Cross-talk between RANKL and FRP-1/CD98 Systems: RANKL-mediated osteoclastogenesis is suppressed by an inhibitory anti-CD98 heavy chain mAb and CD98-mediated osteoclastogenesis is suppressed by osteoclastogenesis inhibitory factor.

The two pathways to osteoclastogenesis, RANKL-mediated and CD98-mediated osteoclastogenesis, have recently been reported. RANKL, OCIF, and TIMP-3 mRNAs are not found in monocytes freshly isolated or incubated with anti-FRP-1/CD98hc antibody. RANK, TACE, and M-CSF mRNAs can be detected in these cells. Interestingly, the expressed amount of RANK mRNA increases by cultivation of monocytes with anti-CD98hc antibody and maximal expression is observed in osteoclast-like cells. CD98-mediated cell aggregation and multinucleated giant cell formation are blocked by OCIF. OCIF also suppressed the CD98-mediated induction of Sp1 and c-src mRNAs in monocytes.

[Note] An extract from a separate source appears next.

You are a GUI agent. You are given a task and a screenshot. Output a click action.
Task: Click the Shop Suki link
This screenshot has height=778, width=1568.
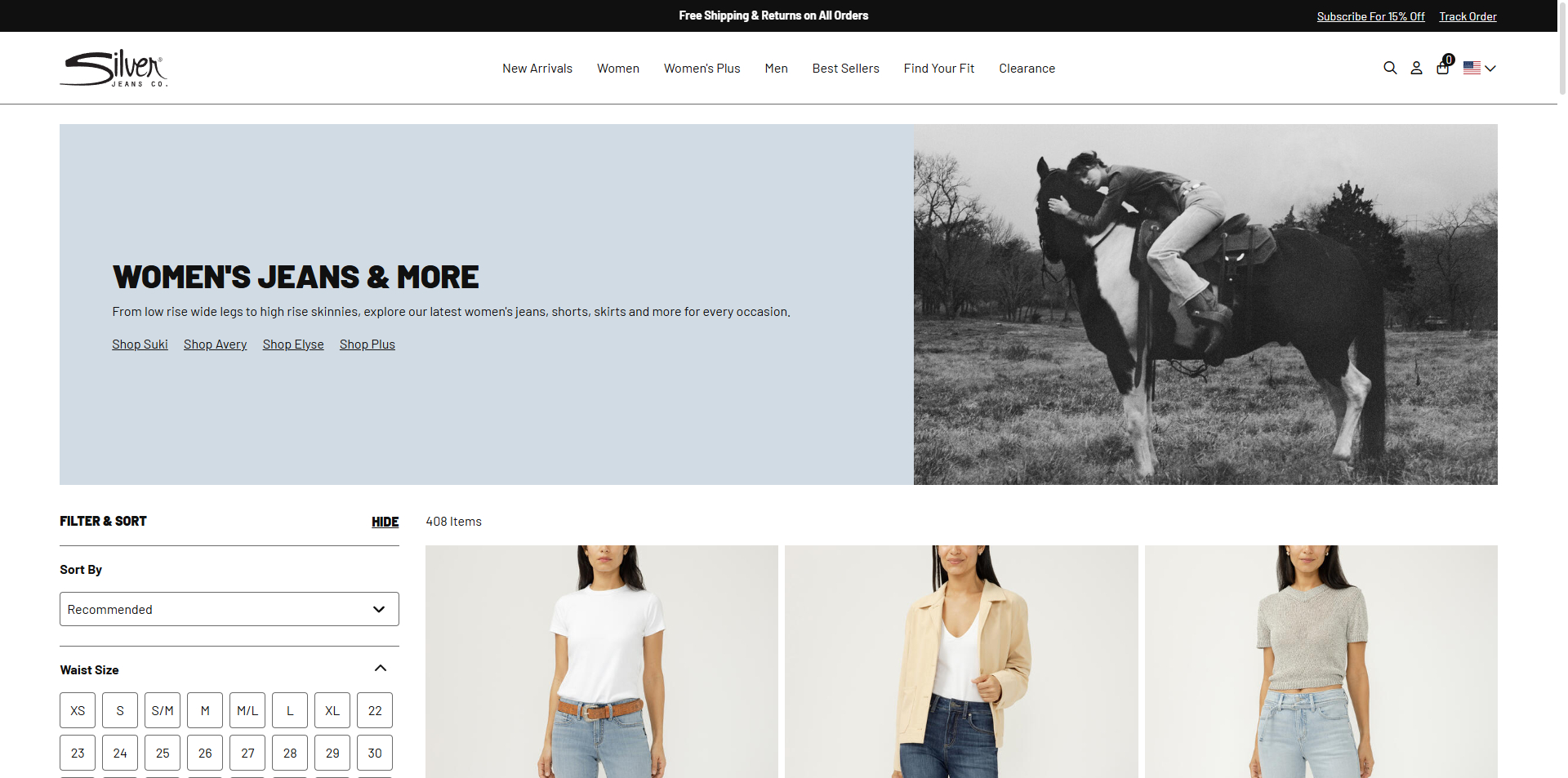[140, 344]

Soluble RANK shows no effect on CD98-mediated cell aggregation and multinucleated giant cell formation. When blood monocytes were incubated with RANKL and M-CSF, c-src and Sp1 mRNAs were first found in blood monocytes incubated with these cytokines for 7 days. On the contrary, c-src mRNA could be detected 3 h after treatment of blood monocytes with anti-CD98hc mAb. LAT-1 mRNA was not found, and the expression levels of Y(+)LAT-1 and Y(+)LAT-2 mRNAs were not changed in monocytes stimulated without or with anti-CD98hc mAb or RANKL and M-CSF. An inhibitory mAb directed against CD98hc, HBJ 127, shows a suppressive effect on RANKL-mediated cell aggregation and cell fusion. Thus, there is cross-talk between these two pathways.